And with this other hypothetical, "my whole phone" isn't DRM, but the SMS service doing this stuff is. Same for Steam. It's quite easy for me, dtgreene lays it out in her next post. Steam provides the DRM solution, has documentation for it, and encourages devs to use it. It's the central component which authenticates the games. It's DRM in the same sense that Denuvo is DRM. The only difference is that they sell games with a bunch of features but not Denuvo. It doesn't matter what their package is like though, because the DRM infrastructure is there and it works.

This is why GOG is nice. For all its mishaps, the store itself guarantees that everything it sells is DRM-free. Because that's the only fucking guarantee anyone will get about DRM-free: from the distributor level. I'd say the DRM-free games on Steam are mostly accidental but even then, just read AB2012's post.

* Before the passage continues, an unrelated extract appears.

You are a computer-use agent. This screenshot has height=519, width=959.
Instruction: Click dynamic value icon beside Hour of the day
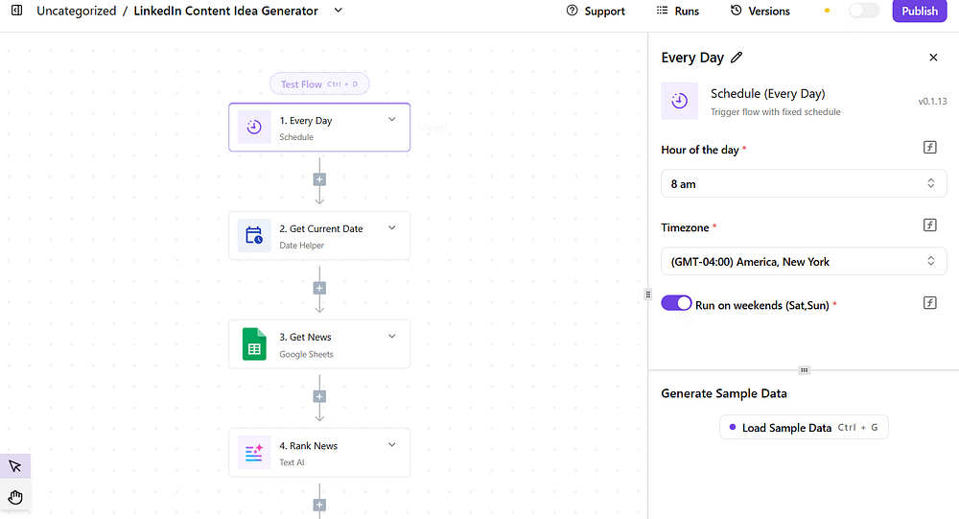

Even if you're unsure what "is DRM" or "is not DRM," you can at least agree that GOG is DRM-free. All the games distributed on the store (and even if you're cynical, 99.8% of games or some other high percentage) don't have any of that stuff. That's what gravitates me to here (and neat niceties like installers and goodies). Log in to an account online to get the games, it doesn't matter how, could be from a fucking Python script for all I know, download the stuff, and that's it. Your active involvement with GOG is already over before you even started installing the game. No need to test with different setups and OS because it's already guaranteed to work at this stage. Might it be easier to define what is not DRM than what is?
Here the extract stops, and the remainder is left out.